Повидимому, его угнетало и то, что, перестав быть красавцем, он теперь как бы уже не нужен никому из близких людей. Он стал поговаривать, что ищет смерти, не дорожит жизнью. Все это тревожило и друзей и командование.
Рассказ об этом летчике глубоко взволновал меня, но, возвращаясь в редакцию, я пришел к заключению, что не справлюсь со сложной, психологически тонкой темой этого незаурядного жизненного случая и, докладывая о выполнении задания ныне покойному заместителю редактора «Красной звезды» полковнику Карпову, так и сказал об этом.
Несколькими днями позже историю этого летчика рассказал я Константину Андреевичу Треневу, который чрезвычайно заинтересовался темой, а полковник Карпов, не зная, что за нее берется К. А. Тренев, в свою очередь заинтересовал темой Алексея Николаевича Толстого.
Так почти одновременно появились два рассказа: «Русский характер» А. Толстого и «В семье» К. Тренева.

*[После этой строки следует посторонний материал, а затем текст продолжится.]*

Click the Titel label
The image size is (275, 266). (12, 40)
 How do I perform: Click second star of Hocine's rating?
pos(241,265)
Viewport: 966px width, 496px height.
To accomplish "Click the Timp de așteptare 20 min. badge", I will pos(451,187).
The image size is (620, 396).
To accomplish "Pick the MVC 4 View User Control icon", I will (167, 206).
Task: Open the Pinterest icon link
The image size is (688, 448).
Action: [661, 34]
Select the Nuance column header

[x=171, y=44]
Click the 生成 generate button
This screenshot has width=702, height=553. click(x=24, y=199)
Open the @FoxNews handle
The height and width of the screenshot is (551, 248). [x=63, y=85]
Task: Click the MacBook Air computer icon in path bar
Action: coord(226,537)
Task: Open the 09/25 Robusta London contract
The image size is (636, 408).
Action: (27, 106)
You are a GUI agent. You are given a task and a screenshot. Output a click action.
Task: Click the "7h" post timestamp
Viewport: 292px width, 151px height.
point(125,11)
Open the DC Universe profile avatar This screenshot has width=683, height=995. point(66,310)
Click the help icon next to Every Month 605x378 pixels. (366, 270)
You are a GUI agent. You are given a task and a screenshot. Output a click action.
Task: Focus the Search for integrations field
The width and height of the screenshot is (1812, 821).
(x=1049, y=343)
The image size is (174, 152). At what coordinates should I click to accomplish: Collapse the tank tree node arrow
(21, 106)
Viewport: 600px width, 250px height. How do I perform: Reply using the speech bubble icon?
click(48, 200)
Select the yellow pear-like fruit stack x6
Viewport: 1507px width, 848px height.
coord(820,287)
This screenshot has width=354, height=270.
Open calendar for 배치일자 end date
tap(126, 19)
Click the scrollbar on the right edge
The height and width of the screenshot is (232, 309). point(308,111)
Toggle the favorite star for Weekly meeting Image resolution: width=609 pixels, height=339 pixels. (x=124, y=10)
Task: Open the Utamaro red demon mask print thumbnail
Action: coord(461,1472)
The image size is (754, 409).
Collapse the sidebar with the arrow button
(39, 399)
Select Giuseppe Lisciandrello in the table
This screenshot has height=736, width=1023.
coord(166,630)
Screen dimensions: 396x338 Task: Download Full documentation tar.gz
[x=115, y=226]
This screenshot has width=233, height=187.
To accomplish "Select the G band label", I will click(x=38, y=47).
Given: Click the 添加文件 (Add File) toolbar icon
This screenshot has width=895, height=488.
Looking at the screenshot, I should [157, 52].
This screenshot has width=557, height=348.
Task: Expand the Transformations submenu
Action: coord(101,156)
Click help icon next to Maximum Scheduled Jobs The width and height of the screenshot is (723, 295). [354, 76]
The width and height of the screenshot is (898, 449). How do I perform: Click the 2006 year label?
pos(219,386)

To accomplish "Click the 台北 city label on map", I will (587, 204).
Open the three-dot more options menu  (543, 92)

Не зная, что они работают над одним и тем же материалом, авторы решили тему чрезвычайно жизнеутверждающе, оптимистически и, главное, в одном эмоциональном плане. Прочтя оба рассказа, я невольно порадовался тому, что не взялся за эту тему сам. Вместо одного моего, до сих пор уверен, вышедшего бы плохим рассказа, советская литература обогатилась превосходными произведениями двух столь различных по художественным приемам мастеров.
Мне думается, что анализ обоих рассказов представляет незаурядный интерес в плане исследований о художественном мастерстве и стиле писателя.